The first distinction of importance is the definition of world powers and where India stands or seeks to stand
The rhetoric is compelling, even seductive: India, we are told, has burst upon the world as a great power. This is a message India’s current elite have been flashing day in and out. The motivation is part political and part aspirational. For the first time perhaps India’s elite wish to see their country stand out in the global order to get the respect and rewards it deserves.
While the intent is one that would have the support of all Indians and their global allies, the question is, how exactly is India poised on the world stage? Is it already a great power or is it still in the process of getting there? More important perhaps what does “great power” status entail? And if we are still not there, how might we get there?
These and related questions are perhaps the most pressing in today’s context and need to raised and addressed by India’s ruling elite, intelligentsia and their foreign friends. And this is precisely what the book Grasping Greatness attempts to do, and in doing so becomes one of the most important books on India to appear in recent times.
The first distinction of importance is the definition of world powers and where India stands or seeks to stand. Dr Ashley Tellis in his introductory essay explains the difference between a “leading power, a “balancing (or minor) power” and a true “great power”. The distinction is crucial. “From a realist perspective, great powers in international politics are genuine poles,” he writes. “Their number defines the configuration of the global system… Great powers, accordingly, are system makers. Leading powers in contrast, are not genuine poles. Being largely synonymous with ‘middle powers’, they exist within the architectonic frameworks defined by the great powers.” Lastly, minor powers are system takers who cannot fundamentally change the order of things even somewhat.
Dr Tellis refers to S. Jaishankar’s articulation of India’s foreign policy goals, which suggests that India is seeking to become a “leading” and not a “great” power or just a “balancing” power. However, he argues that while the Indian leadership talks about being just a “leading” power, the ambitions it articulates are suggestive of great power aspirations especially in its stated aims of underwriting the emergence of a multipolar world and a truly multipolar Asia. “[Narendra] Modi’s vision, strictly speaking, envisages India becoming a traditional great power. This conclusion is inescapable if the desire of multipolarity at the global level has any consequential meaning.” The rest of his essay discusses the many impediments to India’s quest for a larger role in global geopolitics, and how they might be overcome. In all, it is a brilliant assessment of where India stands on the global stage.
Another compelling essay in this volume is on India’s foreign policy environment and options written by Dr C. Raja Mohan, who has a knack of presenting even the most complex of topics in a lucid and structured manner. He points out that the “tenure of Narendra Modi as India’s Prime Minister since 2014 has seen some major departures in India’s foreign policy. India has moved decisively towards the United States, stepped up engagement with Europe, reconnected with the Anglosphere, stood up to pressures from China, pushed back against Pakistan’s support for cross-border terrorism, ended the defensiveness in ties to Israel, expanded the engagement with Gulf Arab states, articulated an Indian Ocean policy and embraced the Indo-Pacific geopolitical construct, to name a few.”

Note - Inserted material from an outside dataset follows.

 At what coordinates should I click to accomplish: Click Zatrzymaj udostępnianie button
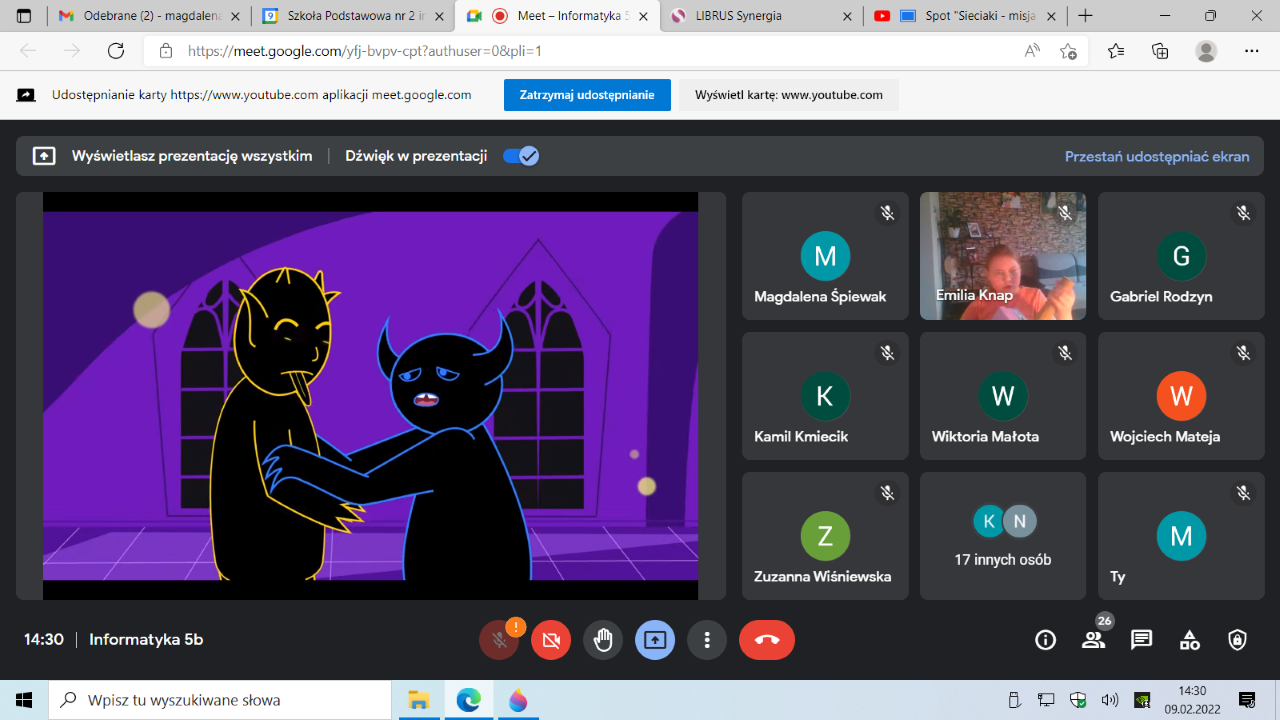[x=587, y=95]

Raja Mohan goes on to argue that Prime Minister Modi, “with his muscular nationalism, has been uninhibited in his support for India’s great power ambitions. He has discarded the self-doubt and ambivalence that dogged the foreign policy of his predecessors”.
Having said all that Raja Mohan goes on to discuss how India’s foreign policy has evolved and what some of the challenges to its pursuit of geopolitical power are, including the ones posed by the legacy of Partition and the rise of China.
The book comprises 13 essays on the various aspects of India’s quest for great power status. They include analyses of the economy, administration, the state apparatus, foreign policy and the military. Each of the articles is relevant to the topic and demands attention. Even the seemingly narrow-focused articles discuss one or more critical aspects of India’s evolving story.
For instance, the essay on “Savings and Capital Formation” by Ila Patnaik and Radhika Pandey might seem a little out of context when it really is not given that India’s declining savings ratio in recent years is a cause of huge concern. The correlation between the savings rate and growth and investment is well known, and a focus of economists. India’s savings rate remains well below that of the faster growing Asian economies and has shown a consistently downward trend. To understand this phenomenon and what its remedy might be is crucial to the larger picture of India’s quest for great power status.
The other chapters, on India’s economy as well as those on the Indian federal and national narratives, a blueprint for administrative reforms, the need for military reforms and so forth, all hang together in this brilliant collection dedicated to promote the understanding of India’s evolution in recent times and the goals it aspires to reach.